Leon M. Lederman, p.103 The God Particle: If the Universe is the Answer, what is the Question? (1993) 
In 1763 a Croatian Jesuit named Roger Joseph Boscovich (1711 - 1787) identified the ultimate implication of this mechanical atomic theory. One of the crucial aspects of Isaac Newton's laws of motion is their predictive capability. If we know how an object is moving at any instant - how fast, and in which direction - and if, furthermore, we know the forces acting on it, we can calculate its future trajectory exactly. This predictability made it possible for astronomers to use Newton's laws of motion and gravity to calculate, for example, when future solar eclipses would happen.
Boscovich realized that if all the world is just atoms in motion and collision, then an all-seeing mind "could, from a continuous arc described in an interval of time, no matter how small, by all points of matter, derive the law [that is, a universal map] of forces itself … Now, if the law of forces were known, and the position, velocity and direction of all the points at any given instant, it would be possible for a mind of this type to foresee all the necessary subsequent motions and states, and to predict all the phenomena that necessarily followed from them."
Philip Ball, Critical Mass: How One Thing Leads to Another (2006).
The ancient Greek philosopher, Democritus, propounded an hypothesis of the constitution of matter, and gave the name of atoms to the ultimate unalterable parts of which he imagined all bodies to be constructed. In the 17th century, Gassendi revived this hypothesis, and attempted to develope it, while Newton used it with marked success in his reasonings on physical phenomena; but the first who formed a body of doctrine which would embrace all known facts in the constitution of matter, was Roger Joseph Boscovich, of Italy, who published at Vienna, in 1759, a most important and ingenious work, styled Theoria Philosophiæ Naturalis ad unicam legem virium, in Natura existentium redacta. This is one of the most profound contributions ever made to science; filled with curious and important information, and is well worthy of the attentive perusal of the modern student. In more recent days, the theory of Boscovich has received further confirmation and extension in the researches of Dalton, Joule, Thomson, Faraday, Tyndall, and others.

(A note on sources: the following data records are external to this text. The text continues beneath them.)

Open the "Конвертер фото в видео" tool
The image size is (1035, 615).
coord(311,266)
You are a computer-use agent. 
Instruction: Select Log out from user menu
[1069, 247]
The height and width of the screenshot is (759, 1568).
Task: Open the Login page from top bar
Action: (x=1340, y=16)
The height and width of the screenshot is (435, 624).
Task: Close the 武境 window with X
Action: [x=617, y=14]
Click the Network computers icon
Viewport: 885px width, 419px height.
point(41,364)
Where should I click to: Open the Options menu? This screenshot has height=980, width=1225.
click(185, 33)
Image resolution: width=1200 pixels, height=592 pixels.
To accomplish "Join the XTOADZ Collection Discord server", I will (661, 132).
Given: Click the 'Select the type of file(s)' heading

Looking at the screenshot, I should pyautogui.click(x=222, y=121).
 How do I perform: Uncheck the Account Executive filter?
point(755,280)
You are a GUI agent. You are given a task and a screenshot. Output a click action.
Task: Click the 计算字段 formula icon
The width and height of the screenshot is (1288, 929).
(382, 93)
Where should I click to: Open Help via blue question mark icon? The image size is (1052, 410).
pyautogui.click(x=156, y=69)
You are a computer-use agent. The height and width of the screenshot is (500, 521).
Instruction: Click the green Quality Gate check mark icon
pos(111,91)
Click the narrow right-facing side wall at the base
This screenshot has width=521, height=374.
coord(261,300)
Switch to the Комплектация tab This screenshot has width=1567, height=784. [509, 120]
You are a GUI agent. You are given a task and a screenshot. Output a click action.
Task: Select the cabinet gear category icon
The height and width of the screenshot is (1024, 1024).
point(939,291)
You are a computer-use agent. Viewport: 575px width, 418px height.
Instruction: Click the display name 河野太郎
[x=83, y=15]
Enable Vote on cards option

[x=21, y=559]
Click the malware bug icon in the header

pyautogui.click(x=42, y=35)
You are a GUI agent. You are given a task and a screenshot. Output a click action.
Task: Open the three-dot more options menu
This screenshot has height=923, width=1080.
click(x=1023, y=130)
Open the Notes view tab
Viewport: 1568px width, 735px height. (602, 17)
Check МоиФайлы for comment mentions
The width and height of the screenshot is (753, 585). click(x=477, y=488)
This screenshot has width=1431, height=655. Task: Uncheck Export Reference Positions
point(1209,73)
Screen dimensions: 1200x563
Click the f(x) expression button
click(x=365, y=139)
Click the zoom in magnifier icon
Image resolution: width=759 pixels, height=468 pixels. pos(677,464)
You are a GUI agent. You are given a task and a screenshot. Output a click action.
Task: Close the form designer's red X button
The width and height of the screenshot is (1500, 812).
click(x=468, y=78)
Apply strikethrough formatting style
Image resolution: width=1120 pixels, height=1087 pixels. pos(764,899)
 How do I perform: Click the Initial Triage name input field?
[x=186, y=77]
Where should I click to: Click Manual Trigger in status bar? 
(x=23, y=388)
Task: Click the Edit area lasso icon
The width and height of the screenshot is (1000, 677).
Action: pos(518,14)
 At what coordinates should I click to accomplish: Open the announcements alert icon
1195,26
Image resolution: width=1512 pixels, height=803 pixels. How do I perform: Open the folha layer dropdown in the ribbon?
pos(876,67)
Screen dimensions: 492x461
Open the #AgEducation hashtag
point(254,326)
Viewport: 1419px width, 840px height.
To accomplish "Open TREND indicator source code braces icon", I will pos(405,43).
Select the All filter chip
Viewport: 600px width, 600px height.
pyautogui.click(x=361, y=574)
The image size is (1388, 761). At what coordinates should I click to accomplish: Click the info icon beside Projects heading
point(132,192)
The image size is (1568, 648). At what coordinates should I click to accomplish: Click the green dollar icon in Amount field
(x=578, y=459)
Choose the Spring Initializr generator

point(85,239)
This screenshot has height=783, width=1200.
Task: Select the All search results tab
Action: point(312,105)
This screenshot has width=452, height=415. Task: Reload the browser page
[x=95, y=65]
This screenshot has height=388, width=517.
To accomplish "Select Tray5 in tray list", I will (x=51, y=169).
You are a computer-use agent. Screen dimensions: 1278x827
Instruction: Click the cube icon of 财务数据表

Boscovich's ideas exerted a deep influence on the work on the next following generation of physicist ... Our esteem for the purposefulness of Boscovich's great scientific work, and the inspiration behind it, increases the more as we realize the sctent to which it served to pave the way for the later developments.
Niels Bohr, as quoted in Roger Boscovich The Founder of Modern Science by Roger Anderton and Dragoslav Stoiljkovich (2014).